Puis il évoque l’une de ses marottes : la synesthésie qu’il intègre à son œuvre. Sa peinture ne doit pas être perçue seulement par le regard, mais par tous les sens. Chaque couleur se doit d’évoquer une musique ou une sensation transposant ainsi le célèbre vers de Baudelaire dans Correspondances "les parfums, les couleurs et les sons se répondent".

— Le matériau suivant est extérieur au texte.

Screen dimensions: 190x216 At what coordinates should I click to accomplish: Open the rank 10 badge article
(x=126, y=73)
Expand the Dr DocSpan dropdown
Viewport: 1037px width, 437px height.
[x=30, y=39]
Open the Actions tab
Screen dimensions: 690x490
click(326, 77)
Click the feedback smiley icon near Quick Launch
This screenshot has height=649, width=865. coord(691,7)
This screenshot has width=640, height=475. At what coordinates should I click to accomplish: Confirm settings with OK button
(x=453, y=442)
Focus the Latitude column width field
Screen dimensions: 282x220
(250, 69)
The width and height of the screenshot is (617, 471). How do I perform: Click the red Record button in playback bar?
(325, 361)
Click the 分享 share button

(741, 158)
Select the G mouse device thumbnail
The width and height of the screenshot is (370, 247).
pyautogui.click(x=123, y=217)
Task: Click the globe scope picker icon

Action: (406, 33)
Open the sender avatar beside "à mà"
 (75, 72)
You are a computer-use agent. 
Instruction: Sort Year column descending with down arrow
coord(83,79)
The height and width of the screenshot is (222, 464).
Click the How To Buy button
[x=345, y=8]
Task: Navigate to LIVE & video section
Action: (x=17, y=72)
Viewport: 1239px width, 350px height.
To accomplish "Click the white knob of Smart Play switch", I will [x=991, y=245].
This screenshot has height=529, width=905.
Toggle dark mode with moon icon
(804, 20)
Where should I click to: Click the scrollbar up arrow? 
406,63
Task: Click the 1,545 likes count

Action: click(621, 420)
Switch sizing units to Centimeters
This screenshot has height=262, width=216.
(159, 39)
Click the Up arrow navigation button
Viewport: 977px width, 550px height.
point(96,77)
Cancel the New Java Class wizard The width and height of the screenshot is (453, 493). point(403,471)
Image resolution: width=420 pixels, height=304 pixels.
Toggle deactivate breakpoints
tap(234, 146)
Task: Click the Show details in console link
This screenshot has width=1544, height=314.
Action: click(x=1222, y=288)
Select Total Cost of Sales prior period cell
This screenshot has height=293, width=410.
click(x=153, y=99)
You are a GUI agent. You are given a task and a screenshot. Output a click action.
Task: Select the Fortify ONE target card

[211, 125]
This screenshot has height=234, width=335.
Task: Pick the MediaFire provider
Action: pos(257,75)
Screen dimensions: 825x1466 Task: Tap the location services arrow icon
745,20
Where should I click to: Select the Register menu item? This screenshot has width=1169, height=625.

"Je vous envoie une photographie, j’espère qu’elle vous intéresse ; je trouve que malgré le côté statique où sont accroupies ces femmes il y a à mon oreille un certain rythme sinon barbare du moins très primitif. Il est vrai que je suis porté à voir cela à cause de ma Marote [sic]- (la musique suggérée par la vue). On dit que dans l'obscurité on ne sait pas si on fume réellement son cigare. Moi je ne peux pas voir un singe souffler dans un sucre d'orge sans avoir à mon oreille la perception de sons. Ah ! le rêve comme il est facile de le trouver réel [...]".
Il avoue enfin avoir rêvé de Marguerite Arosa, fille de Gustave Arosa son tuteur, qui lui avait enseigné la peinture et que cela lui est "insupportable attendu qu’[il ne peut] pas la sentir".
À Tahiti depuis juillet 1895, Gauguin s’adresse à ses amis Molard qui avaient été ses voisins au 6 rue Vercingétorix à Paris. En effet, en novembre 1893, peu après l’échec de l’exposition de ses œuvres tahitiennes chez Durand-Ruel, le peintre s’installa à cette adresse, dans un petit deux-pièces, avec sa nouvelle maîtresse Annah la Javanaise et son inséparable guenon, Taoa.
William Mollard (1869-1936), compositeur suédois dont Gauguin réalisa le portrait entre 1893 et 1894 (au verso du célèbre Autoportrait au chapeau), et sa femme, la sculptrice Ida Ericson (1853-1927), recevaient fréquemment. De son côté, Gauguin aimait réunir, chaque jeudi, un aréopage de peintres, d’écrivains et de musiciens. Le 6 rue Vercingétorix devint rapidement un lieu incontournable où gravitèrent de nombreux artistes scandinaves mais aussi Le Douanier-Rousseau (voisin du n° 3), Alfred Jarry, etc.
William et Ida vivaient avec Judith Arlberg, la fille qu’Ida avait eue d’un premier mariage. Alors âgée de 14 ans, Judith participait activement aux soirées de la rue Vercingétorix. Gauguin avait envisagé, dès l’année précédente de l’accueillir en Bretagne s’engageant à en prendre soin comme un père. Il y renonça toutefois, jugeant que "peut-être qu’au point de vue des convenances il y aurait inconvénient" (lettre à William Molard, Pont Aven début juin 1894, Lettres à sa femme et ses amis, n° CLI). Judith devint peintre sous le nom de Judith Gérard et exposa à plusieurs reprises au Salon d’automne.
Gauguin entretenait une correspondance régulière avec William Molard. Si plusieurs lettres qui lui sont adressées figurent dans le recueil Lettres à sa femme et à ses amis (Grasset, 2003), celle-ci n’y apparaît pas. En revanche, en décembre 1895, Gauguin le remercie pour sa réponse et ses nouvelles, les "premières depuis [son] départ" (Lettres à sa femme et à ses amis, n° CLXI).
Cette lettre ne figure pas dans les Lettres à sa femme et ses amis (Grasset, 2003).